Watkins 33

Development
- Designer: William H. Tripp Jr and Watkins Yachts
- Location: Canada United States
- Year: 1984
- Builder: Watkins Yachts
- Name: Watkins 33

Boat
- Displacement: 11,200 lb (5,080 kg)
- Draft: 4.00 ft (1.22 m)

Hull
- Type: Monohull
- Construction: Fiberglass
- LOA: 33.08 ft (10.08 m)
- LWL: 26.58 ft (8.10 m)
- Beam: 10.18 ft (3.10 m)
- Engine: Yanmar diesel engine

Hull appendages
- Keel: fin keel
- Ballast: 5,500 lb (2,495 kg)
- Rudder: skeg-mounted rudder

Rig
- Rig type: Bermuda rig
- I foretriangle height: 38.75 ft (11.81 m)
- J foretriangle base: 13.75 ft (4.19 m)
- P mainsail luff: 33.00 ft (10.06 m)
- E mainsail foot: 12.25 ft (3.73 m)

Sails
- Sailplan: Masthead sloop
- Mainsail area: 202.13 sq ft (18.778 m^{2})
- Jib/genoa area: 266.41 sq ft (24.750 m^{2})
- Total sail area: 468.53 sq ft (43.528 m^{2})

= Watkins 33 =

Sailboat class

The Watkins 33, also marketed as the Seawolf 33, is an American sailboat that was designed by William H. Tripp Jr and Watkins Yachts as a cruiser and first built in 1984.

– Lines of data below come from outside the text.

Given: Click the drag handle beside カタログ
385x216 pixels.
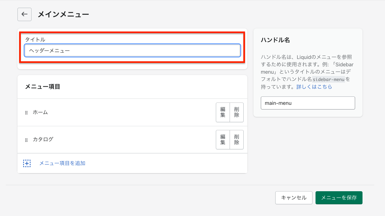Looking at the screenshot, I should pos(26,140).
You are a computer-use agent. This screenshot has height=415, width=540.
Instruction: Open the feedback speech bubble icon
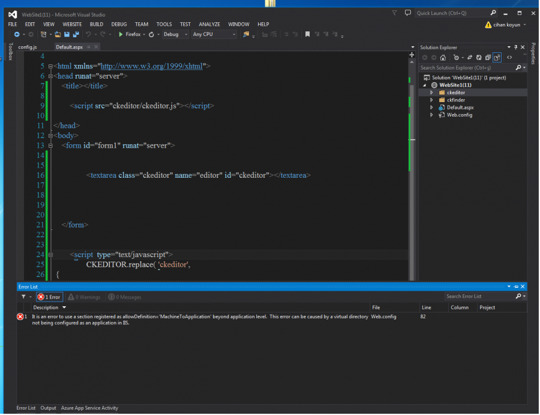click(408, 13)
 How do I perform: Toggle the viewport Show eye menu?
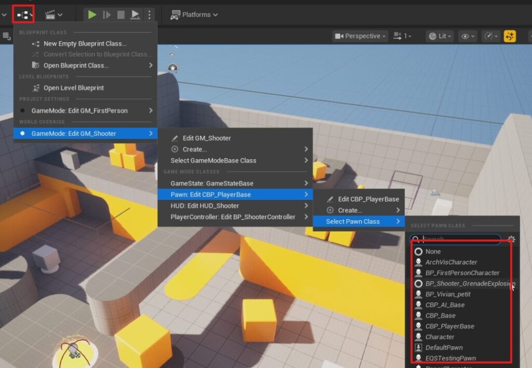click(465, 36)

The Watkins 33 is a development of the Watkins 32, with a reverse transom and a revised interior.

==Production==
The design was built by Watkins Yachts in the United States from 1984 until 1989, with 47 examples built, but it is now out of production.

==Design==
The Watkins 33 is a recreational keelboat, built predominantly of fiberglass, with wood trim. It has a masthead sloop rig, a raked stem, a reverse transom, a skeg-mounted rudder controlled by a wheel and a fixed fin keel. It displaces 11200 lb and carries 5500 lb of ballast.

The boat has a draft of 4.00 ft with the standard keel fitted.

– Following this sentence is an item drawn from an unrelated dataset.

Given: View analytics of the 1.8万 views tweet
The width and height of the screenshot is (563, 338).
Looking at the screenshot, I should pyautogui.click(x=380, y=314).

The boat is fitted with a Japanese Yanmar diesel engine. The fuel tank holds 30 u.s.gal and the fresh water tank has a capacity of 60 u.s.gal.

The design has a hull speed of 6.91 kn.

==Operational history==
The boat is supported by an active class club, the Watkins Owners.